Micro-structure of damage in thermally activated fracture of Lennard-Jones systems
A. Yamamoto, F. Kun, and S. Yukawa

TL;DR
This study uses molecular dynamics simulations to analyze how thermal fluctuations influence damage micro-structure and fracture behavior in Lennard-Jones solids, revealing temperature-dependent damage localization and its impact on macroscopic failure.
Contribution
It provides new insights into the temperature-dependent damage profiles and the micro-structural evolution leading to fracture in Lennard-Jones systems, combining simulation data with damage characterization.
Findings
Damage profile follows an exponential distribution with a temperature-dependent length scale.
Higher temperatures lead to more extended damage zones and reduced stress intensity factors.

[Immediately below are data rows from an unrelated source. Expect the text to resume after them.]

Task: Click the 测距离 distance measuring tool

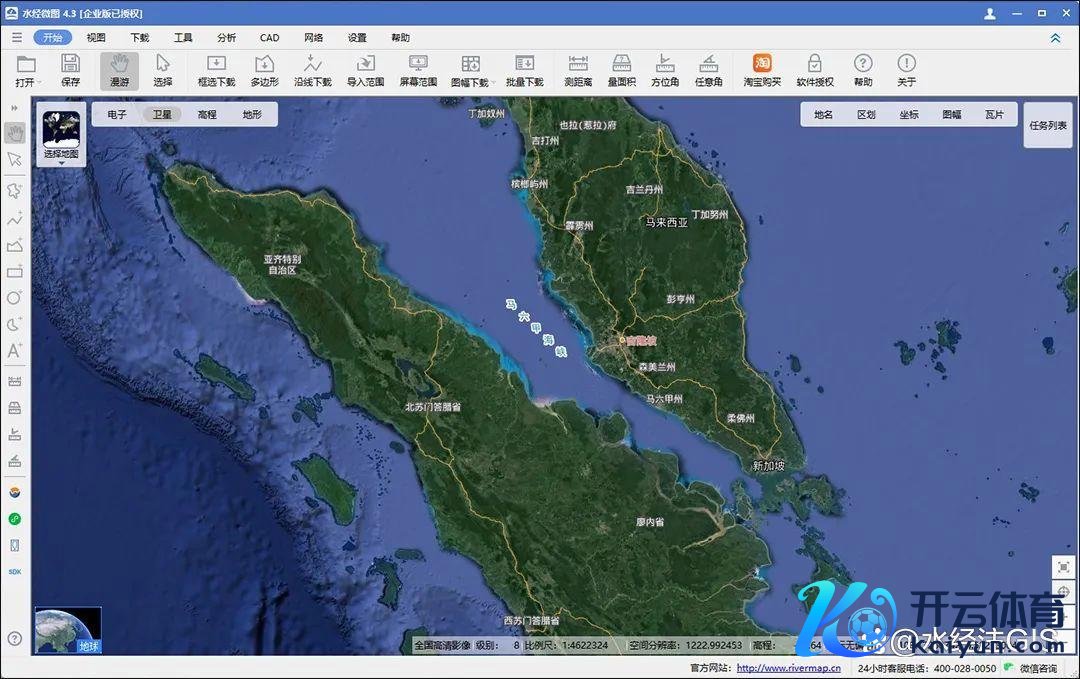Action: tap(578, 69)
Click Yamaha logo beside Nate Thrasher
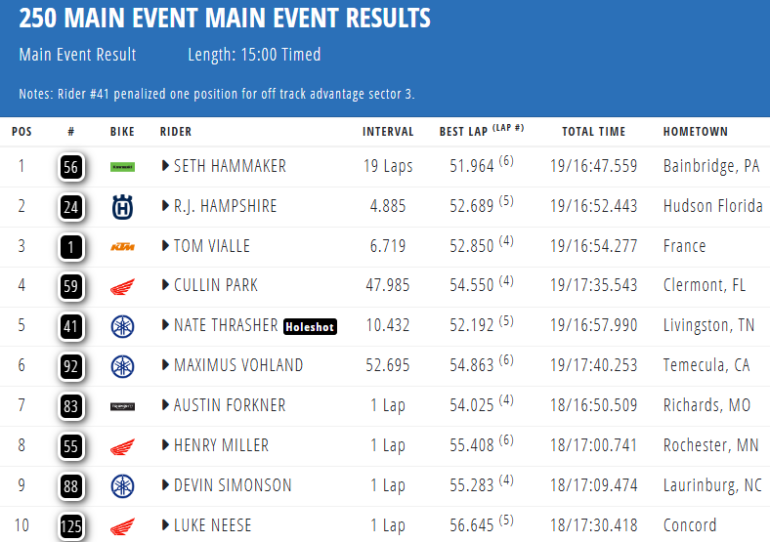The height and width of the screenshot is (542, 770). pos(122,326)

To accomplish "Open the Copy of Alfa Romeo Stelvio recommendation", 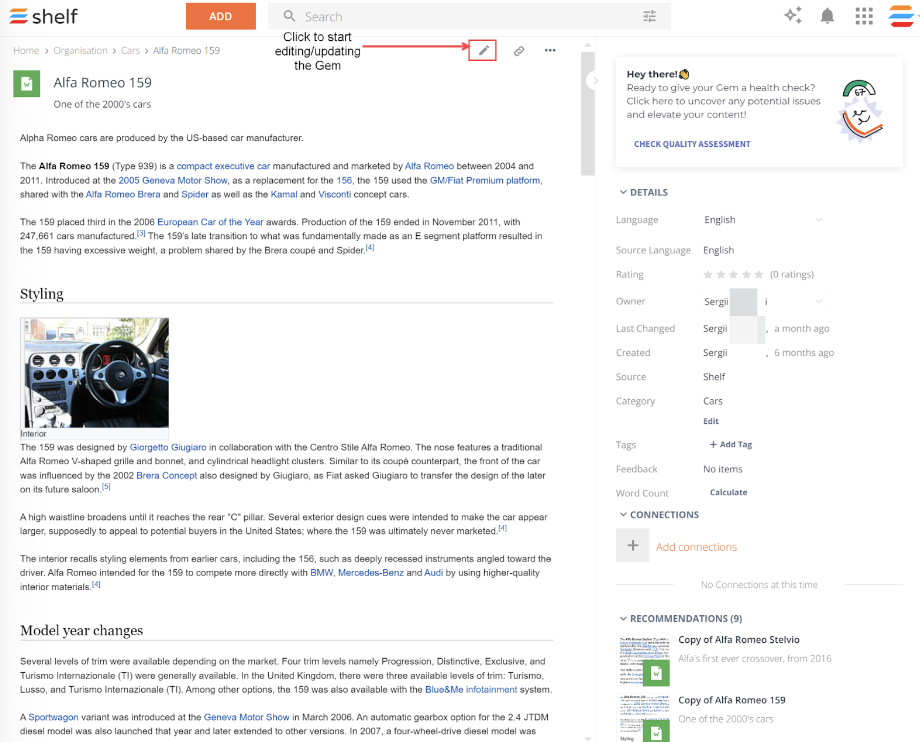I will [739, 639].
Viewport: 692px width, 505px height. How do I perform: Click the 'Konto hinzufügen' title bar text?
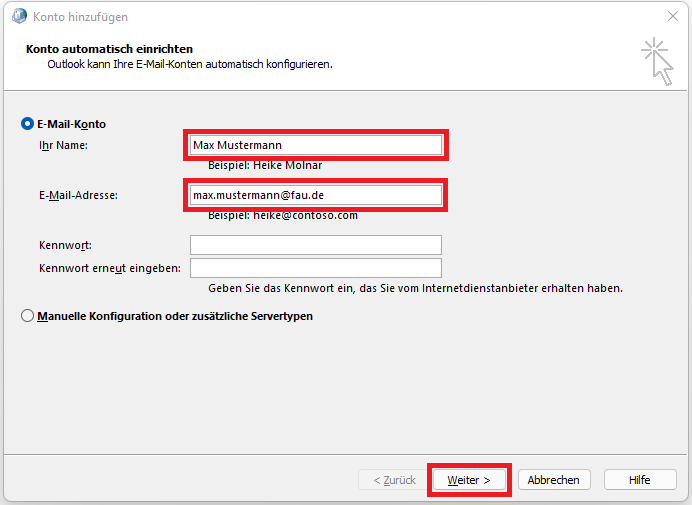[80, 17]
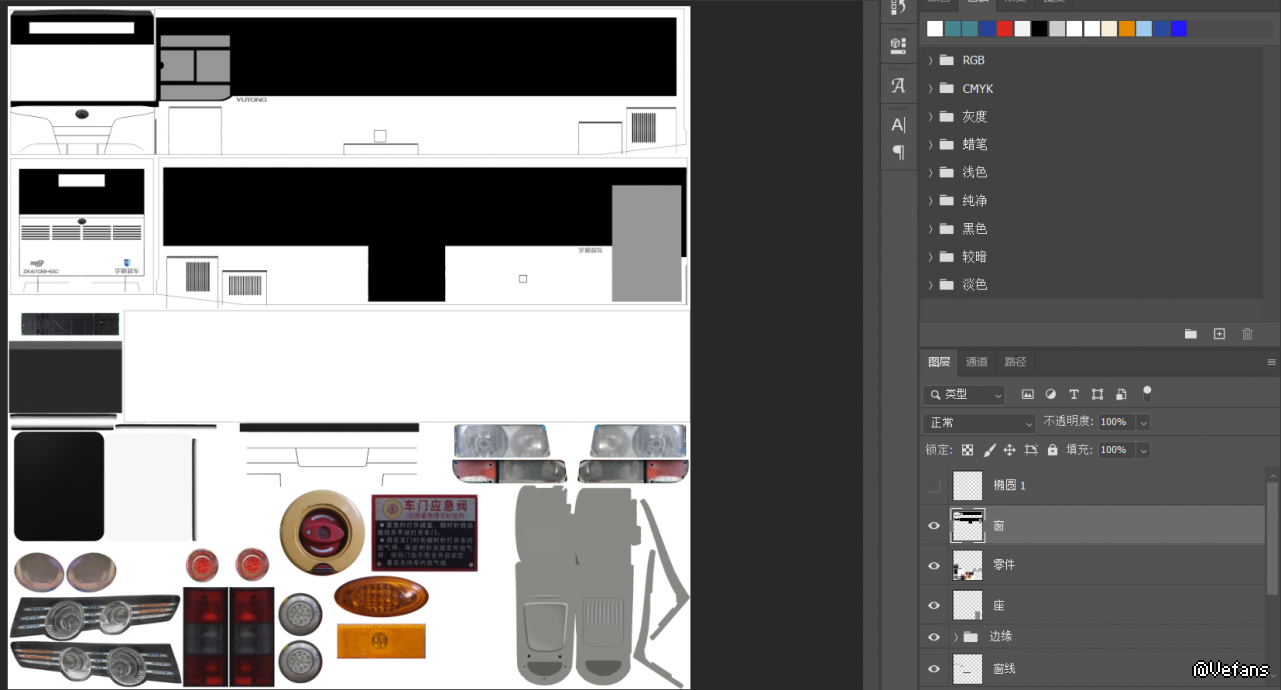Click the lock all padlock icon
Viewport: 1281px width, 690px height.
[1052, 451]
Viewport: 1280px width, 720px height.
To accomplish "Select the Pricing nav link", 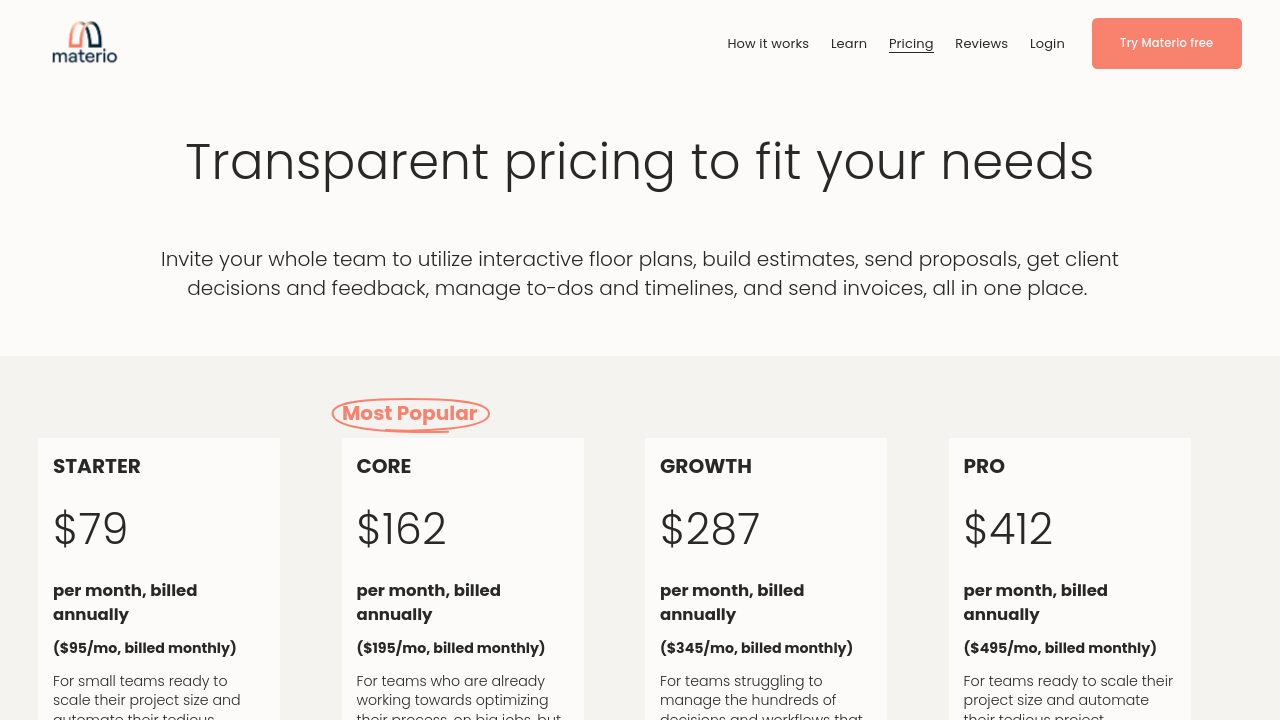I will pos(911,44).
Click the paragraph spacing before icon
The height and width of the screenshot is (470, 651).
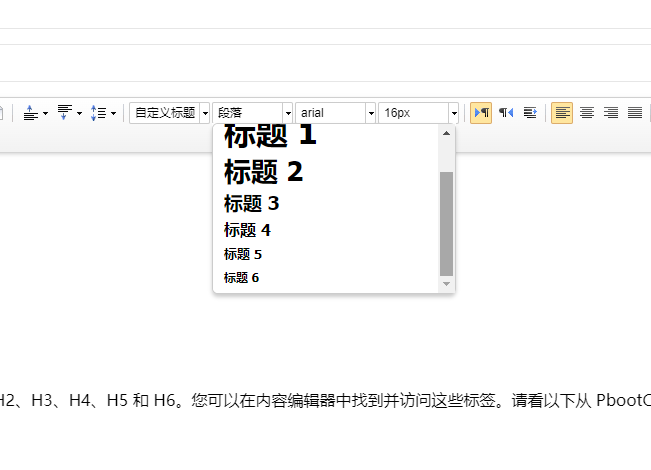tap(30, 113)
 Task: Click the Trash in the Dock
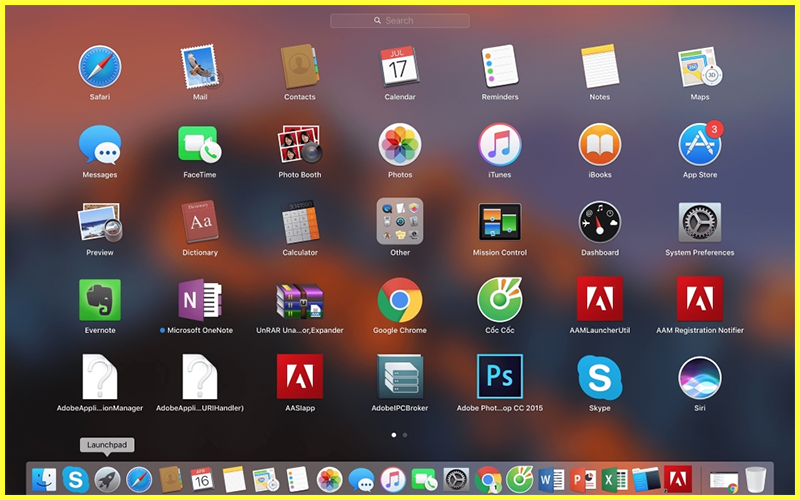756,480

Final failure is sudden, initiated by vacancy and void formation, with creep strength scaling inversely with the square root of notch size.
Abstract
We investigate the effect of thermal fluctuations on the critical stress and the micro-structure of damage preceding macroscopic fracture of Lennard-Jones solids under a constant external load. Based on molecular dynamics simulations of notched specimens at finite temperature, we show that the crystalline structure gets distorted ahead of the crack in the secondary creep regime. The damage profile characterizing the spatial distribution of lattice distortions is well described by an exponential form. The characteristic length of the exponential form provides the scale of damage which is found to be an increasing function of the temperature: At low temperature damage is strongly localized to the crack tip, while at high temperature damage extends to a broader range leading to more efficient relaxation of overloads. As a consequence, the stress intensity factor decreases with increasing…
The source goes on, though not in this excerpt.